My legs burned as I kicked at the dirt, trying to get them under me. The horse that had dragged me for the last two miles had stopped, the rope that connected me to its rider yanking me back to the ground. Everything was blurry. From pain, from the gunk of dirt and blood that was crusting onto my eyes, from the blistering sun in the sky.

Men hollered and hooted around me like they were front row at a circus and I was the clown, every yell a surprise from a direction I couldn’t see. Weight piled on my legs, hands clamping them together as they looped something around my ankles, trapping them together.

“Look at ‘im shake!” one of them cackled, drawing a round of laughter.

“You men, please, listen! My name is hrghk!” The rope slipped over my neck and knotted tight, crushing the air out of my throat as my worst fear went from looming over me to resting its hand on my shoulder. I couldn’t get out more than a strangled sound - and that’s exactly what they were doing. Strangling me. And that was just the beginning.

“Get around to the other side of the tree, I’ll throw the rope and you boys pull! Count of three, ready?”

I struggled to my knees, turning to every blurry shape I could see as it moved around me. I just wanted- needed them to look at me. Just one of them. Any of them. Look at me as a man, as a person. I was scared. Terrified, and I couldn’t help it. I didn’t want to die. I wanted to see my mother again. I wanted to have a wife. A family. A little house with a garden at the side and a big apple tree I could watch grow and grow old under.

My fingers dug at the thick braid of rope at my neck, until the skin stung. My eyes were watering and it felt like a lifetime had passed. Then I heard the count of “three!” and the ground shot away from under me, my neck straining as my whole body hung from it.

I tried my best. I swear I did. I made every sound I could, and half the ones I couldn’t, trying to make something like a sentence. I begged. I pleaded. My face burned with hot streaks from my eyes as they ignored me, watching me suffer and struggle in the air.

“Tie it off, quick! Sonofabitch’s heavy!”

“Ooh, he’s worming around alright. How long you think he’ll last?”

“Moving around that much? He’ll tire out fast. I give him two minutes.”

“Shoot, I can make it happen right now.” There was the distinctive click of a gun’s hammer being pulled back.

“Don’t. I want to watch him dance.”

“Marshall? You sure?”

“Question me again and I’ll run you up there beside him.”

I couldn’t believe it.

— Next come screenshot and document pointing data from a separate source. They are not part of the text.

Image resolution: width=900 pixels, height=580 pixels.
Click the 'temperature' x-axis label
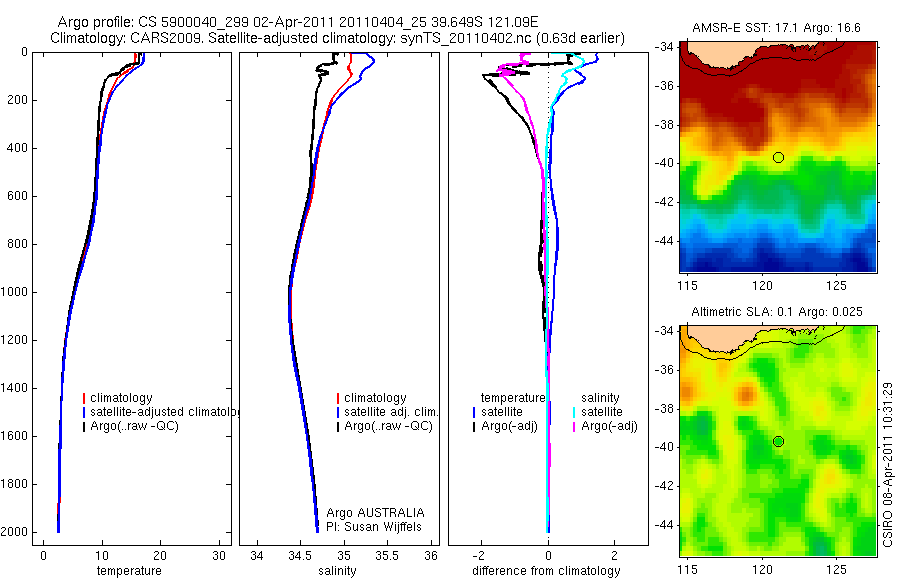pos(129,571)
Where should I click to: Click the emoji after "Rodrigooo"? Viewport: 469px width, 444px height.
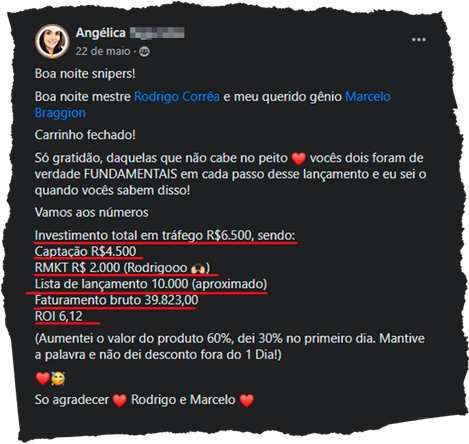pyautogui.click(x=198, y=268)
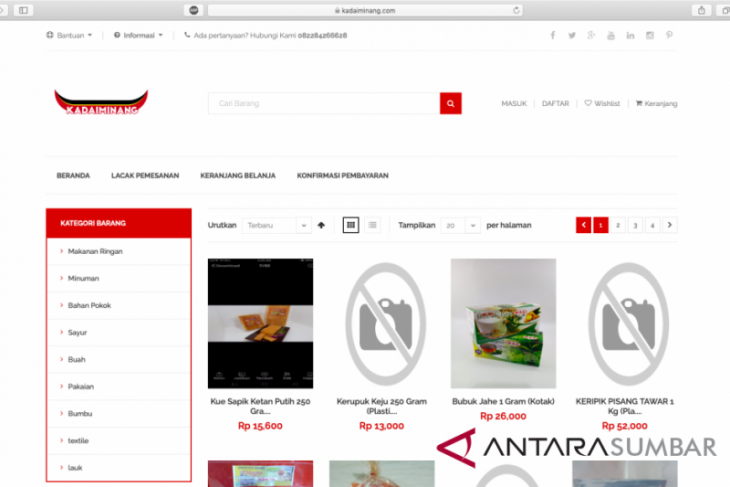Go to Konfirmasi Pembayaran menu item
The width and height of the screenshot is (730, 487).
(x=342, y=175)
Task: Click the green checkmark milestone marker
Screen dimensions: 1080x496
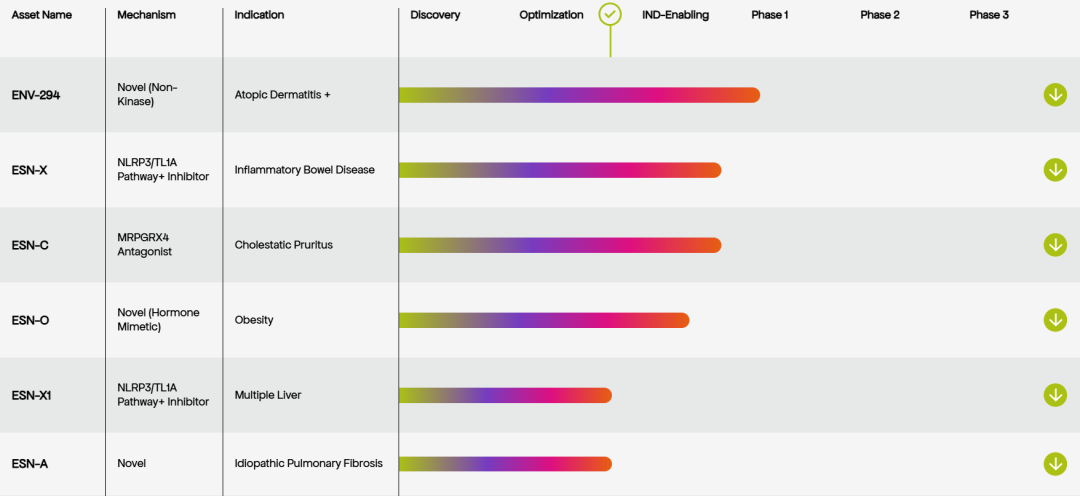Action: (x=610, y=14)
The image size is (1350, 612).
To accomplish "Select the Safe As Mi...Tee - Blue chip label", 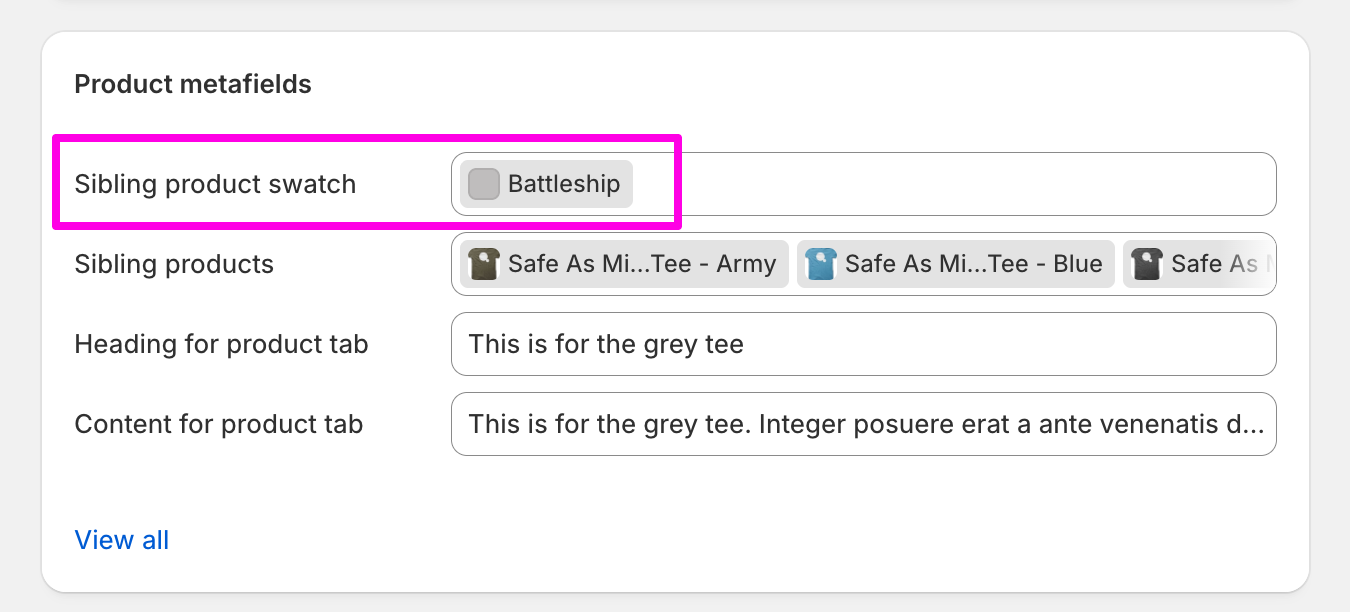I will click(974, 264).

I wished I couldn’t believe it. But the fear was too strong. If my legs had any strength in them, they’d be shaking beneath me. If my heart had any room left to ache, it’d be breaking in my chest. I wasn’t Daniel. I couldn’t look at my lions without fear, and the notion that this was it, that twenty three years of life was about to end out here in the middle of a dry patch of Nowhere, Alabama left me without any thoughts left in my head. So I did what I always did when I didn’t know what else to do, just like my parents taught me.

I prayed.

Dear Father. The thoughts had a full stop to them, as my chest burned and a cough tried to escape before dying against the rope. New tears grew from the corners of my eyes as I stared out at the horizon, trying to keep myself still in the air. Dear Father, thank you for this life. Thank you for…for letting me see to this point.

“He dead already? He stopped moving.”

“He’s still breathing. We’ll wait.”

Thank you for your guidance. For my mother and my father, for keeping them in good health. For Jackie, and for giving her a husband who appreciates her. For blessing me with the family that I have, the opportunity to see your light. To see the rivers and the mountains of this great nation. To-

Something hit me, hard and pointy, and I jerked. The rope squeezed my throat a little tighter, forcing the little sip of air I’d managed to take back out, leaving me spinning slowly.

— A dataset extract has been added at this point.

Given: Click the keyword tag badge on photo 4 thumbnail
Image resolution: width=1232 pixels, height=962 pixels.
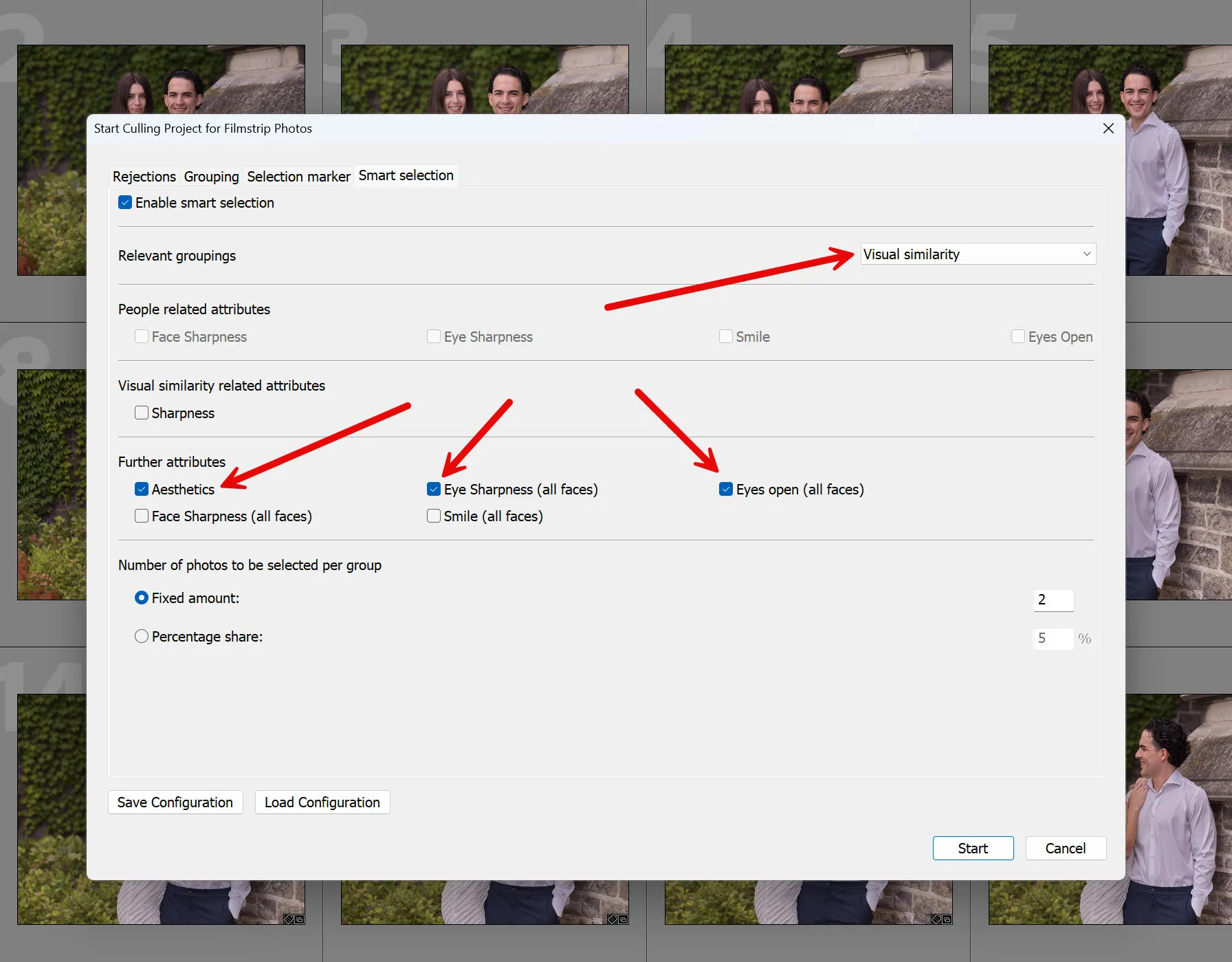Looking at the screenshot, I should click(936, 919).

To learn to read and to write. To live as a free man, emancipated and beyond the Era of Enslavement. To learn a trade and to have a roof over my head and food in my stomach near every night of my life. I wish that everyone can be so blessed. I…

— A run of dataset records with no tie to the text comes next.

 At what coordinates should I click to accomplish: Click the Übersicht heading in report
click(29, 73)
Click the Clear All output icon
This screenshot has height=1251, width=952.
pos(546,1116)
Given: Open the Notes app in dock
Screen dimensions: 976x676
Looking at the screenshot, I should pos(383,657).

I lost my thoughts. I didn’t know what else to say. What else to be thankful for. What was a man supposed to be thankful for on the day he dies? What was he supposed to say or think? This was the kind of thing I said near every day of my life but, today, it rang hollow. And as the rope slowly twisted me around, bringing a handful of old ropes into view, half of them still swinging with long-dead remains, something inside me broke.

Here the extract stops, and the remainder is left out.